We believe that this killing is avoidable, and in recent years we’ve been putting more effort and resources into changing public attitudes and behavior, seeking to displace lethal control methods with humane techniques. This includes our continuing field studies involving the use of non-lethal methods and long-term fertility control to resolve wildlife conflicts, our public education and training work designed to educate local decision-makers and agents charged with responding to wildlife issues. It also includes our crucial public policy advocacy aimed at advancing humane methods.

And we’re gaining ground, as these highlights from 2020 demonstrate:

  • In the U.S. Congress, we successfully campaigned for a budget increase of more than $14 million for non-lethal management of wild horses and burros using PZP, the humane fertility control vaccine we have championed.
  • In New York, we continued our long-term field projects to validate use of PZP as a practical, humane and effective population management tool for deer in urban communities. This year brought us to near completion of a collaborative study with the Cummings School of Veterinary Medicine at Tufts University on white-tailed deer contraception and its impact in New York’s Village of Hastings-on-Hudson.
  • In northern Arizona, we completed another year of our ongoing collaborative field study with the Bureau of Land Management in the Black Mountain Herd Management Area to evaluate the feasibility and logistics of humane fertility control in the management of wild burro populations on a larger scale.
  • We expanded our engagement with animal care and control professionals and other agents responsible for solving problems with deer, coyotes, prairie dogs and Canada geese across the United States. In collaboration with the National Animal Control Association and the Justice Clearinghouse, we presented 11 live training webinars for more than 1,310 professionals representing 384 agencies on how to encourage coexistence with urban wildlife using non-lethal methods.
  • We persuaded 76 animal care and control and law enforcement agencies to sign our Wild Neighbors pledge, committing to the adoption of non-lethal, humane approaches to resolving conflicts with wildlife. Altogether, 295 agencies have committed to using humane policies for addressing and responding to wildlife conflicts.
  • We worked with the Oregon Department of Fish and Wildlife and the Oregon State Police on their agencies’ wildlife response strategies, holding a first-of-its-kind collaborative training event. We also worked to steer ODFW towards better approaches to bear issues in the Wild & Scenic Rogue River in Southern Oregon, heading off a July 2020 ODFW proposal for a bear hunt.
  • In partnership with City of Atlantic Beach, Florida, and the Florida Fish and Wildlife Conservation Commission, we successfully secured adoption of the city’s Coyote Management and Education Plan.
  • In 2020, as a direct result of our field projects, we saved 541 prairie dogs, training public agency staff members and independent wildlife technicians on how to translocate and address conflicts with prairie dogs. Our conflict resolution work focusing on prairie dogs reached 20,000 people in eight western communities.
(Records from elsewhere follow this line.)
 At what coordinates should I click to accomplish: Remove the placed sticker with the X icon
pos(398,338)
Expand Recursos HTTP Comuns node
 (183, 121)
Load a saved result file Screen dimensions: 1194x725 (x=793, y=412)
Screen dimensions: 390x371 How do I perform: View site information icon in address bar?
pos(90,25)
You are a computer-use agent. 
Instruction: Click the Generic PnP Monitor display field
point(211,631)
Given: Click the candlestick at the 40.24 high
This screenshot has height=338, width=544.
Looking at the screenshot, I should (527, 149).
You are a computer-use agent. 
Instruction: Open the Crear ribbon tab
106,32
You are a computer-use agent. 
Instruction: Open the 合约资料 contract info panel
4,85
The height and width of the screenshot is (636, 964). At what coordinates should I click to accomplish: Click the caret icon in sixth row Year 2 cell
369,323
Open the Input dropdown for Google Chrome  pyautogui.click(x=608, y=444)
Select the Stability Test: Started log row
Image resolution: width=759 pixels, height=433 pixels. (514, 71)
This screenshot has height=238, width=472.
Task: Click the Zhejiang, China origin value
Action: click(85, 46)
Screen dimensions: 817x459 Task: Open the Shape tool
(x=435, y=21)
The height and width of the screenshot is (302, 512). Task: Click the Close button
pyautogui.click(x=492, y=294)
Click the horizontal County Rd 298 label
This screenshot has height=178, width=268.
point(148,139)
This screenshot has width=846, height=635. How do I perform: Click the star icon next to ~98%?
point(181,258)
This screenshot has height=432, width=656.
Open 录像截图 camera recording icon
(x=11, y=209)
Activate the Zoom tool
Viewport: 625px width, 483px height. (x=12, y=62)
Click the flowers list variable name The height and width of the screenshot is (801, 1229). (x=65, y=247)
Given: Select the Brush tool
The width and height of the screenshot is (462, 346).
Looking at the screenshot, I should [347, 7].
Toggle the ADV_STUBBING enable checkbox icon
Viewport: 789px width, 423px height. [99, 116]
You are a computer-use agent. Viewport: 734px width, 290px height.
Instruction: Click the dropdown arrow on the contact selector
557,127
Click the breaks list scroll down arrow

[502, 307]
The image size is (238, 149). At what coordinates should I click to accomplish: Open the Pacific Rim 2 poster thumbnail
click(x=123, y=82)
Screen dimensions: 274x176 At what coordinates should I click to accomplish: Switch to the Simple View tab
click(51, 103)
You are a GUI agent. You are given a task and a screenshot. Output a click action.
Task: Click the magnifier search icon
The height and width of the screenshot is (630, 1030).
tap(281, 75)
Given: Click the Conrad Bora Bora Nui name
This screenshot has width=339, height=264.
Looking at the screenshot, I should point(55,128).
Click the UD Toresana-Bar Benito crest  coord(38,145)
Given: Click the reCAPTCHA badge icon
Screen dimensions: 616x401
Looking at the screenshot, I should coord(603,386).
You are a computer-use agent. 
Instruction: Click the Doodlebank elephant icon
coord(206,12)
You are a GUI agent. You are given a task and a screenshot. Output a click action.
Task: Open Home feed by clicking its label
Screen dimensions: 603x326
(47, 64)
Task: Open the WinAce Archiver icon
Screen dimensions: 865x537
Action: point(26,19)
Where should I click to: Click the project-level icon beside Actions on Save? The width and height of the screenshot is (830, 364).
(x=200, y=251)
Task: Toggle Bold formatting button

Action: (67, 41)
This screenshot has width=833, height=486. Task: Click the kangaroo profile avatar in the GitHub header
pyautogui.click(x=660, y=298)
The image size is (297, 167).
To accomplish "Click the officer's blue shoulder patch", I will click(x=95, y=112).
Our human-wildlife conflict resolution work is also thriving outside of the United States:

  • HSI/Africa added seven new reserves and 131 new adult breeding-age female African elephants to its elephant immunocontraception initiative in South Africa, bringing the total number of South Africa reserves to 39 and breeding females under treatment to 1,145. HSI/Africa also supported the use of non-lethal solutions to address elephant conflict with people who live on the periphery of Ithala Game Reserve in South Africa.
  • Following a new import mandate under U.S. law, for which we had campaigned, Scotland prohibited the shooting of seals for the benefit of fisheries and fish farms.
  • HSI/India worked with The Liana Trust to help agricultural communities strengthen their capacity to live in harmony with snakes—both venomous and non-venomous—in rural landscapes. Our work in India focuses on the Russell's viper, the species responsible for the most snake bites there.

The world we’re trying to create is one in which the interests and needs of all animals, including wildlife, are taken more seriously into account. Changing thought and practice among the responsible decision-makers, agents and residents in the communities we engage takes time, trust and tenacity, but the benefit in terms of animals saved and spared from suffering and worse creates the greatest of incentives. That’s why we’ll do even more to promote our vision and our approach in 2021, and that’s why we hope to have your continued support and engagement in the New Year.